Schweizer Journalist, Nr. 8+9
Twenty years later, it is time to explore the results of the transformation.
This sentiment was at the core of “Beyond East of West: Two Decades of Media Transformation After the Fall of Communism,” an international conference in Budapest. Critics point out that public service broadcasting is in crisis, political pressure on the media persists, journalistic achievement is often weak, concentrated media ownership is increasing, media pluralism is at risk, minority access to media remains scarce, nationalist and hate speech is spreading, technological change in communications is slow and commercialization and tabloidization dominate the media landscape.
Yet others maintain that media change has had success (of sorts), with the media in post-Communist countries functioning as well (or as poorly) as media systems elsewhere.
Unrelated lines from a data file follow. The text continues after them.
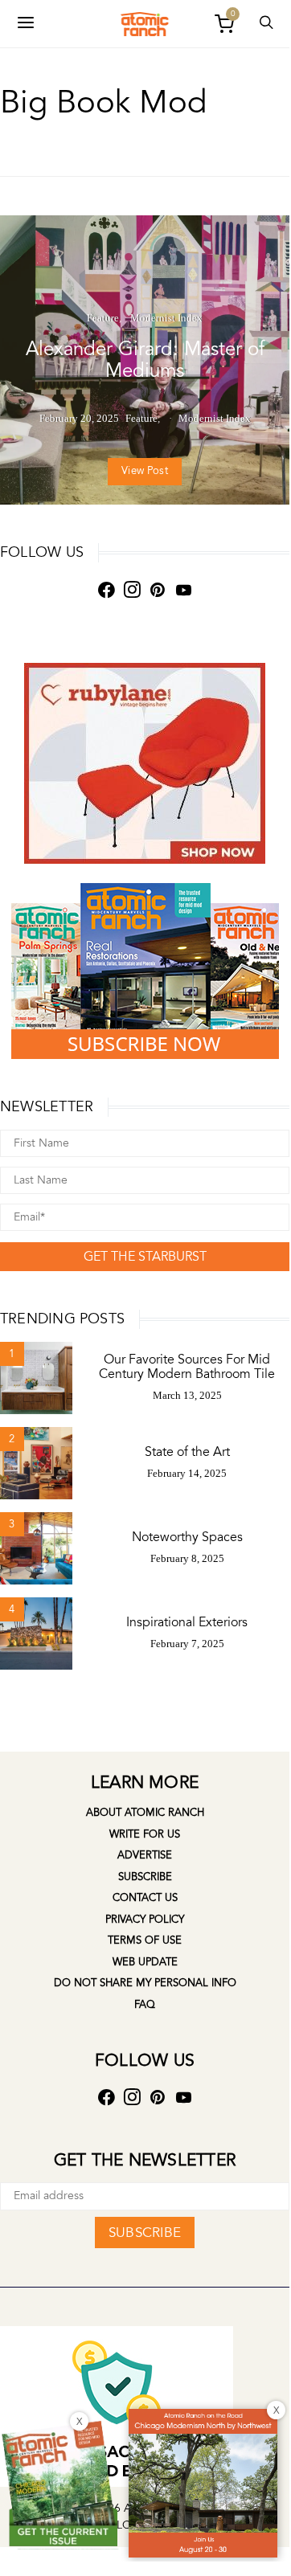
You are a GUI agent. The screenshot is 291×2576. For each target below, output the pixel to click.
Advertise (144, 1855)
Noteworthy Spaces (187, 1537)
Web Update (145, 1962)
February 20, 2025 (79, 418)
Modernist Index (166, 318)
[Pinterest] (157, 590)
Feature (103, 318)
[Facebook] (106, 590)
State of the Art (187, 1452)
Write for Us (144, 1834)
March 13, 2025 (187, 1395)
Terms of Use (145, 1940)
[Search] (25, 24)
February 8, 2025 (187, 1558)
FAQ (144, 2004)
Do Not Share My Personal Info (145, 1983)
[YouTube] (183, 590)
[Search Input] (266, 23)
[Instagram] (132, 590)
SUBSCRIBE (145, 2232)
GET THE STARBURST (145, 1257)
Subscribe (145, 1877)
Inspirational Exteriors (187, 1622)
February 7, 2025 (187, 1644)
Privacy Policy (144, 1919)
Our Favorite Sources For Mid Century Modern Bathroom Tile (187, 1367)
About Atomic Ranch (145, 1812)
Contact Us (145, 1898)
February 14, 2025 (187, 1473)
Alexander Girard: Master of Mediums (145, 360)
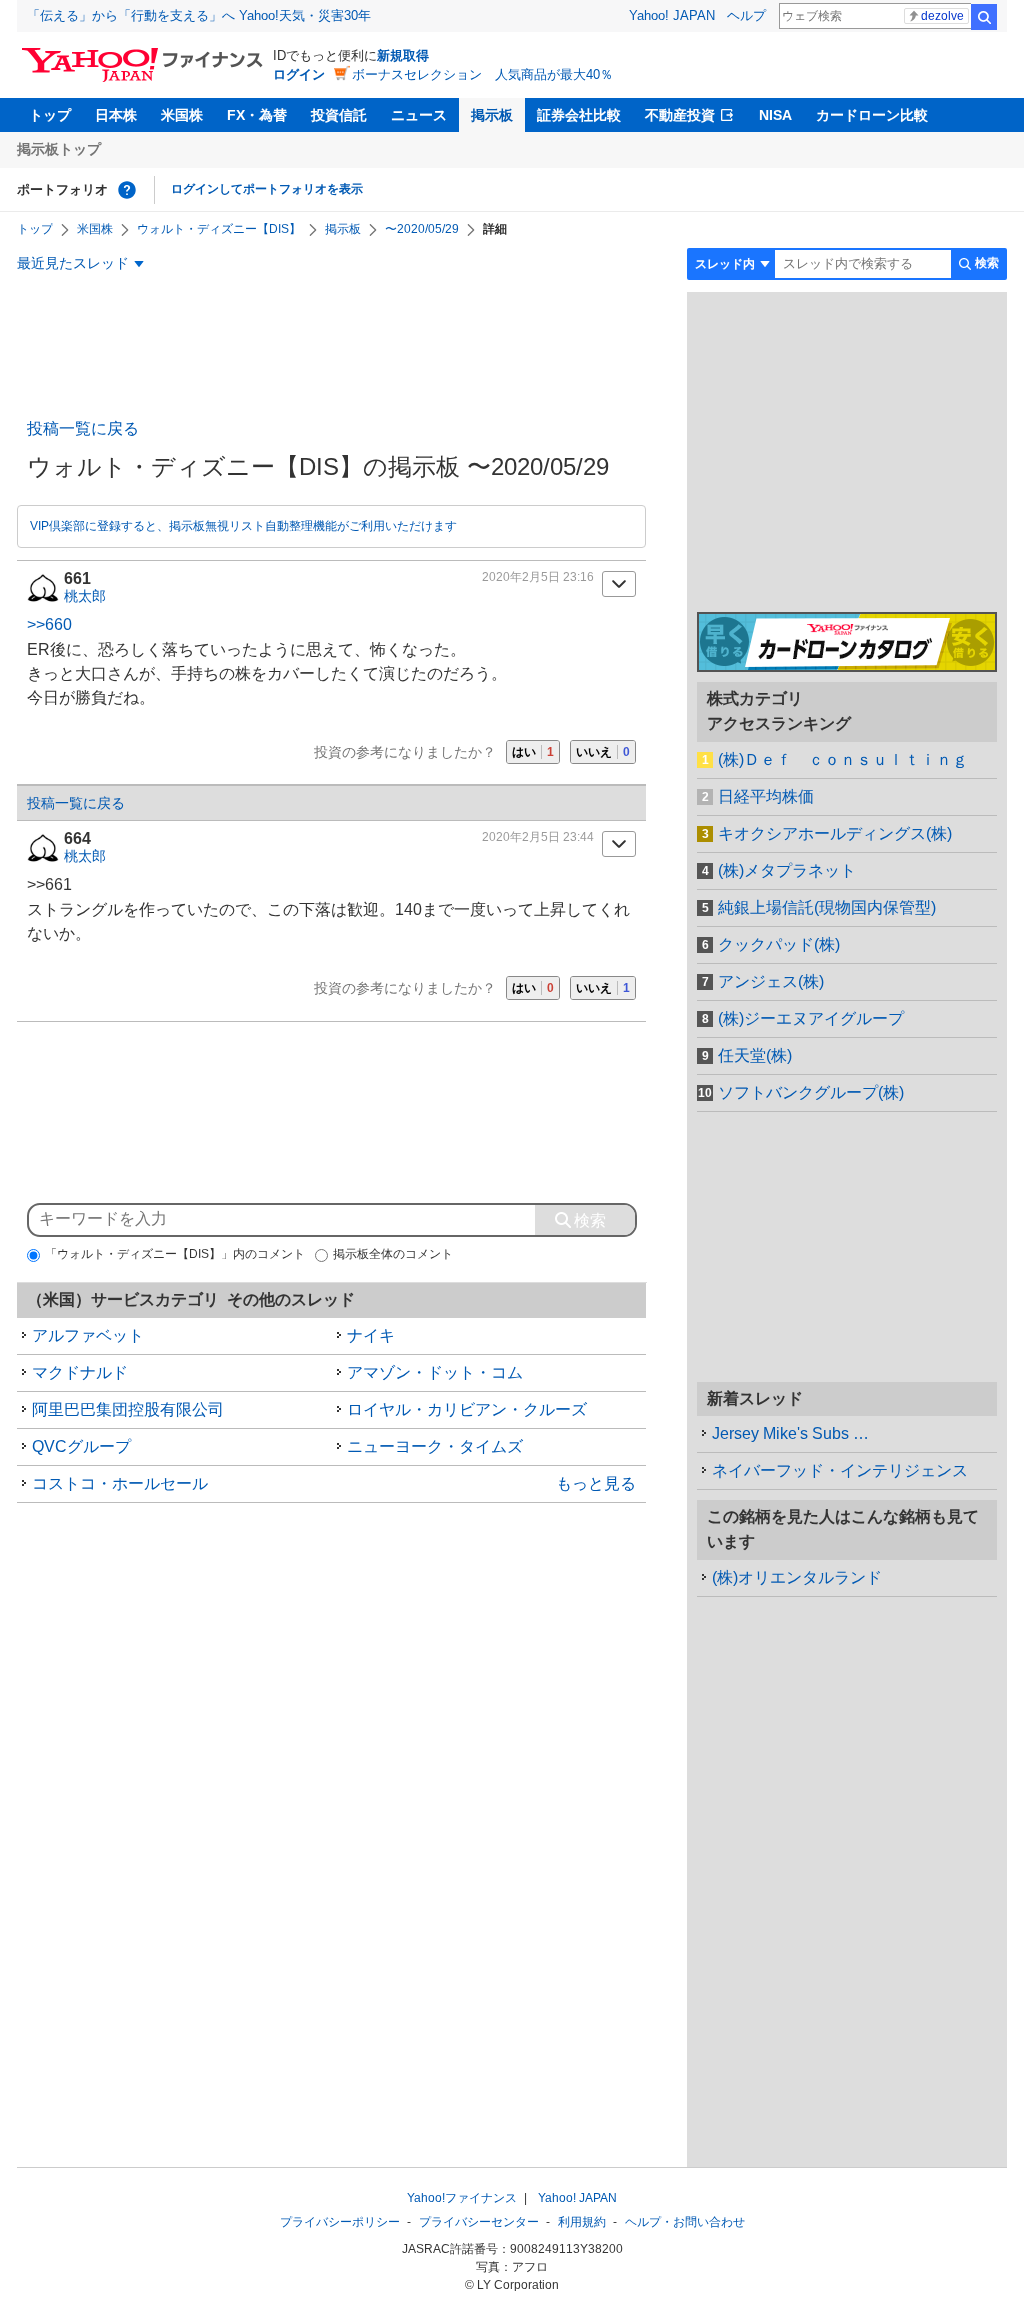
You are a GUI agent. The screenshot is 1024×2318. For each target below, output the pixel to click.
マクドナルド (80, 1372)
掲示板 (492, 115)
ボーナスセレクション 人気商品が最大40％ (482, 74)
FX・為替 (257, 115)
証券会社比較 (579, 115)
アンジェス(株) (771, 981)
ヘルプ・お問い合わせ (685, 2222)
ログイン (299, 74)
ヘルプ (746, 15)
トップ (50, 115)
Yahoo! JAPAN (672, 15)
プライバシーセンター (479, 2222)
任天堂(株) (755, 1055)
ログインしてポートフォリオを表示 (267, 189)
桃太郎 (85, 596)
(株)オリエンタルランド (797, 1577)
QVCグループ (81, 1446)
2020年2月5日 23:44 (538, 837)
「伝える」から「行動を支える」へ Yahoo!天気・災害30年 (199, 15)
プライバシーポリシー (340, 2222)
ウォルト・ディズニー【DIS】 (219, 229)
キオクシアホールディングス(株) (835, 833)
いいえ (603, 752)
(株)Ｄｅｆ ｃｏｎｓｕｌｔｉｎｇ (843, 759)
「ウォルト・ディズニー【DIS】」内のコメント (175, 1254)
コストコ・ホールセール (120, 1483)
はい (533, 752)
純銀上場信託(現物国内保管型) (827, 907)
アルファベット (88, 1335)
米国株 (182, 115)
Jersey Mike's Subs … (790, 1433)
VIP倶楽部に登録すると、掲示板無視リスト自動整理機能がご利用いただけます (243, 526)
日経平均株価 (766, 796)
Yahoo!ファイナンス (462, 2198)
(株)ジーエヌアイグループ (811, 1018)
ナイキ (371, 1335)
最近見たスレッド (73, 263)
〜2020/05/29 (422, 229)
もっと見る (596, 1483)
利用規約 (582, 2222)
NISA (775, 115)
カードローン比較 (872, 115)
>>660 (49, 624)
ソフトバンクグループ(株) (811, 1092)
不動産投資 (680, 115)
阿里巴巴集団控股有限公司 (128, 1409)
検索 (984, 17)
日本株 (116, 115)
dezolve (942, 16)
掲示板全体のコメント (393, 1254)
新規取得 (403, 55)
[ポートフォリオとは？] (127, 190)
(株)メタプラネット (787, 870)
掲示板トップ (59, 149)
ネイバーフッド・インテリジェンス (840, 1470)
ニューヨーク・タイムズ (435, 1446)
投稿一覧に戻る (83, 428)
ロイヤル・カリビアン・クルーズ (467, 1409)
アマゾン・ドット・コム (435, 1372)
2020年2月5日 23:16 (538, 577)
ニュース (419, 115)
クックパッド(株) (779, 944)
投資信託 (339, 115)
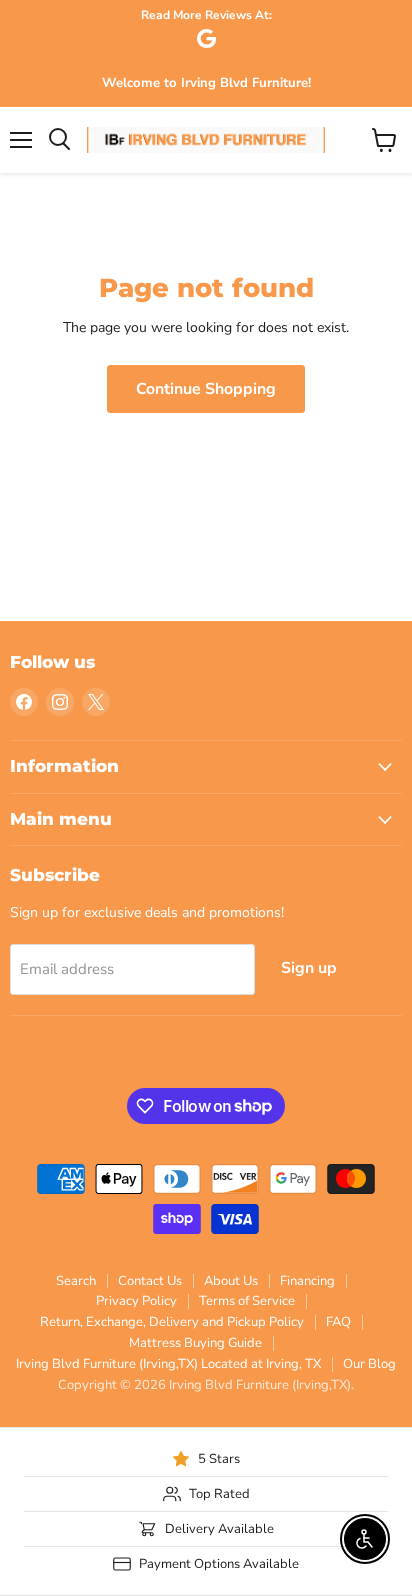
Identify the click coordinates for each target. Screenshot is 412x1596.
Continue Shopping (206, 389)
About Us (231, 1281)
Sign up (309, 968)
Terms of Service (247, 1301)
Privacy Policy (136, 1301)
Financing (307, 1281)
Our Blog (369, 1364)
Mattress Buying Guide (195, 1343)
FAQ (338, 1322)
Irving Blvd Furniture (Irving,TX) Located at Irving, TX (168, 1364)
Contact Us (150, 1281)
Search (76, 1281)
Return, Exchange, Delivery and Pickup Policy (172, 1322)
Several pertinent questions exist. Were Western media models and concepts appropriate for the post-1989 social, political, economic and cultural realities of Central/Eastern Europe? What are the future trajectories of media development in the region? How do institutions perform when transplanted into a disabling rather than enabling environment? If the strategy of imitating Western models was wrong, what other choices exist? Is the sense of disenchantment felt by many justified? Could more have been achieved in this period? What should media systems and media policy aim for during the next five years?
Unfortunately, conference participants were unable to answer these and other important questions.